Interviewing: What are the Industry Standards?

When beginning the interview process with a candidate I often am asked how many interviews they should expect to go through to be considered for hire or placement.  That is a good question and the answer depends greatly on what type of position you are interviewing for and what type of company you are applying to.  Below are some examples of various interview processes that would be considered industry standards.  Of course, there are always exceptions to the rule.

If you are interviewing with a Consulting Firm:
For Permanent Employment (salaried):  You can expect 3 interviews:  1 with a Recruiter, 1 with a Peer, 1 or more with people from the Executive team.  Your Recruiter should be in regular contact with you to assist you through the process.
For Contract Engagements (W2 hourly or 1099): You can expect at least 4 interviews:  1 with a Recruiter, 1 with a Peer, 1 with an Executive team member and 1 with the client you are being submitted to. Again your Recruiter should be in regular contact with you to assist in the process.

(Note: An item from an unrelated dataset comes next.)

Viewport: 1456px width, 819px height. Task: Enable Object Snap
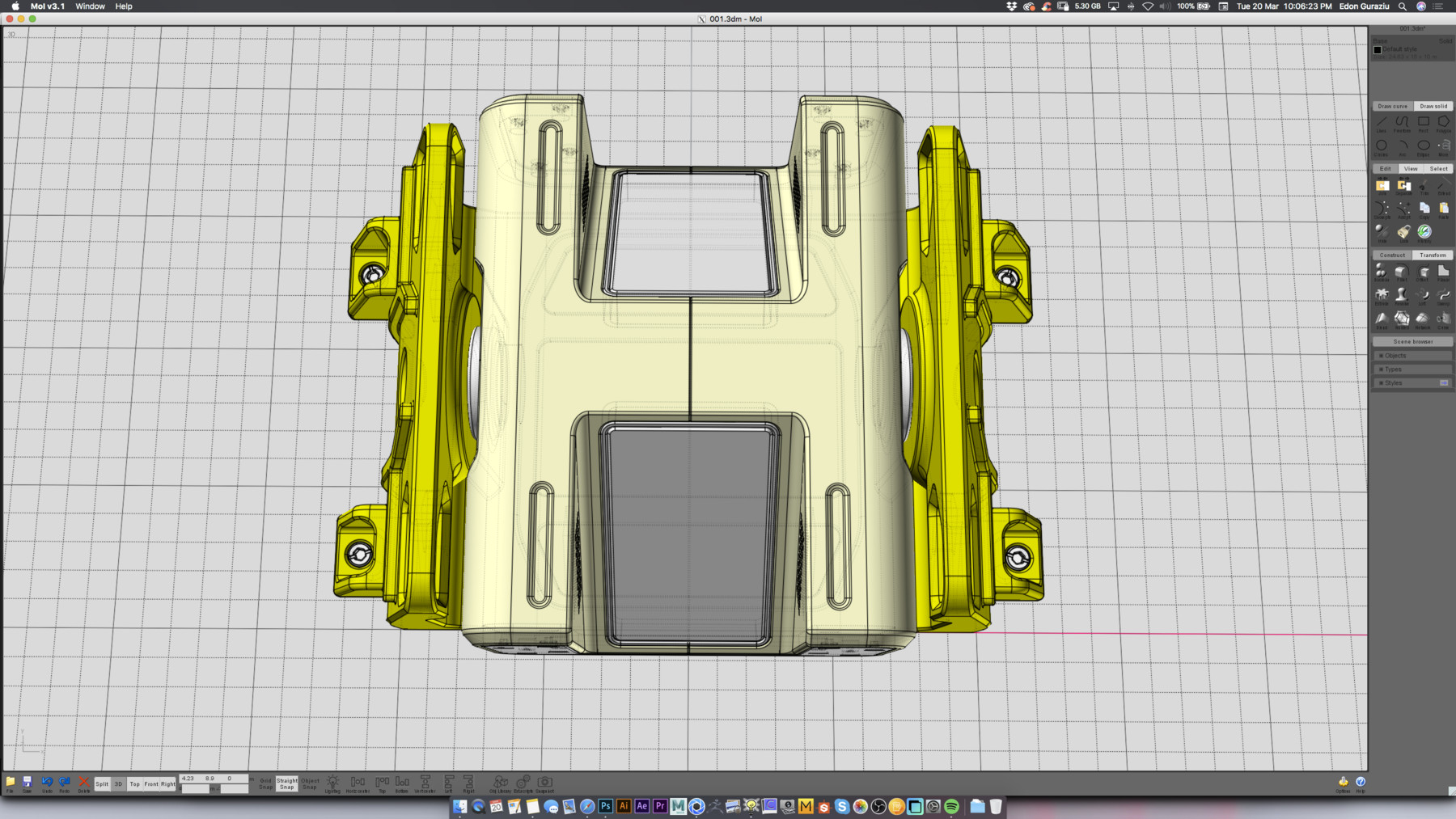310,783
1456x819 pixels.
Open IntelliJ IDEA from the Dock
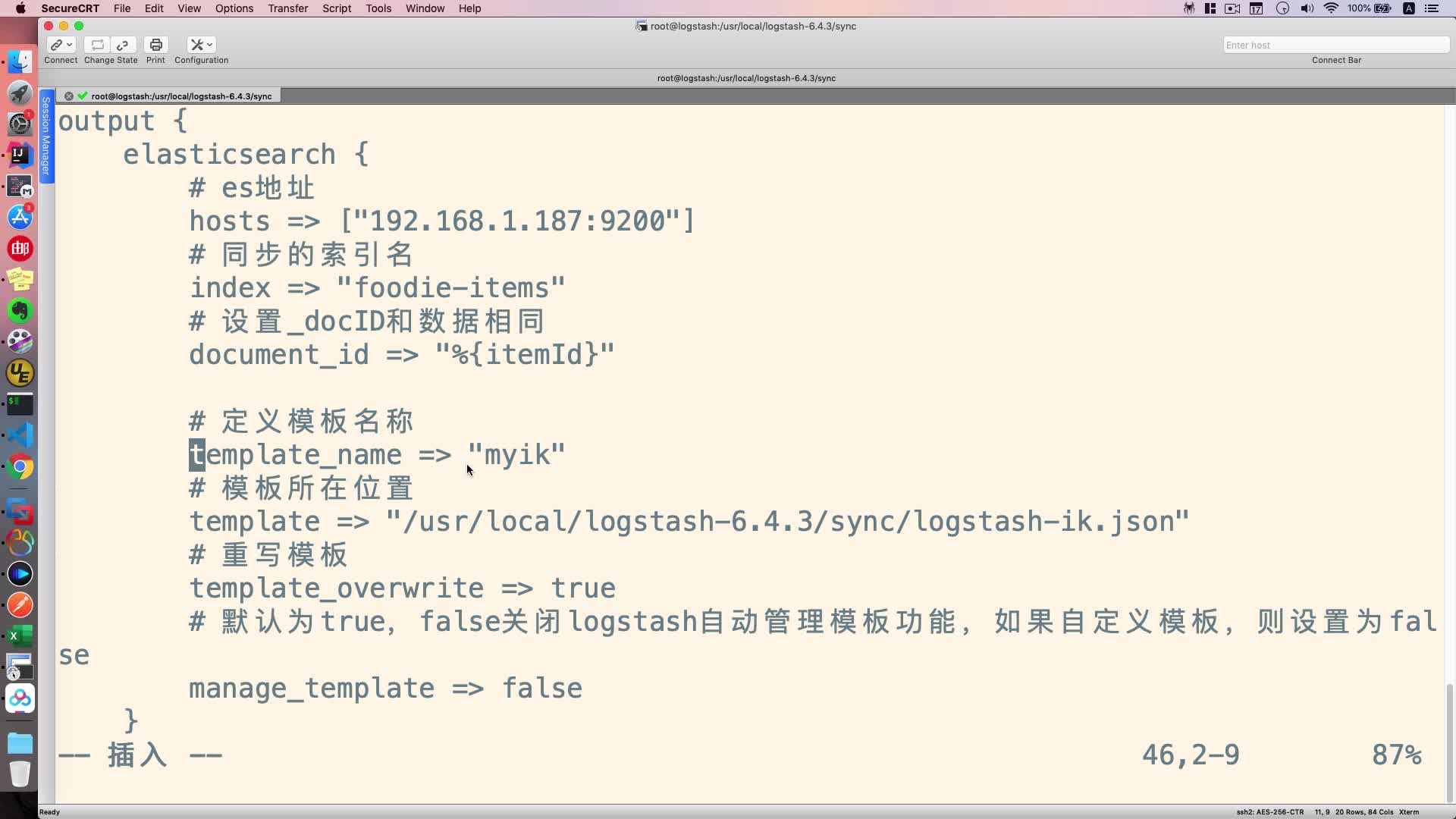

If you are interviewing with a Staffing Agency:
For a Permanent Position at a Healthcare Facility (salaried/internal): You can expect at least 2 interviews:  1 with the Staffing Firm Recruiter and at least 1 with the Healthcare Facility.
For Contract Engagements (W2 hourly or 1099): You can expect at least 1 interview with the staffing agency Recruiter.  Some clients will request to interview, others will just expect the agency to send the best qualified candidate.

If you are interviewing directly with a Healthcare Facility:
For a Permanent Position: You can expect at least 3 interviews:  1 with an internal Recruiter, 1 with a peer and possibly a panel interview* with a few people from the team you will be joining if hired.
For a Contract Position (normally 1099): You can anticipate at least 2 interviews: 1 with an internal Recruiter, and 1 with a Supervisor from the department you would be joining if selected.

Normally when being considered for a permanent / salaried role you will be expected to speak to more people, this is due in part because the company will be investing more time, energy and money into your career and they will want to make sure your qualifications and personality are a good fit for the team you will be joining.  Often times people become exasperated by having to go through multiple interviews.  Keep in mind that when a company hires you, whether it is an agency or firm or healthcare provider... you will be a direct reflection of that company, so they want to make sure they are making a smart hiring decision.  Most professionals want to go to work for a company that makes a commitment to their employees, not one that uses the "Spaghetti Theory" and throws people against the wall to see if some will stick.  More interviews (within reason) allow you to gain valuable information about the company, the people you will be working for and with and the responsibilities you will be expected to handle once on-board. 

For more information on what questions to ask during an interview or tips on phone or Skype interviewing please see my previous posts on those subjects.

*panel interview:  when a group of people from a company all interview the candidate at the same time, usually over the phone.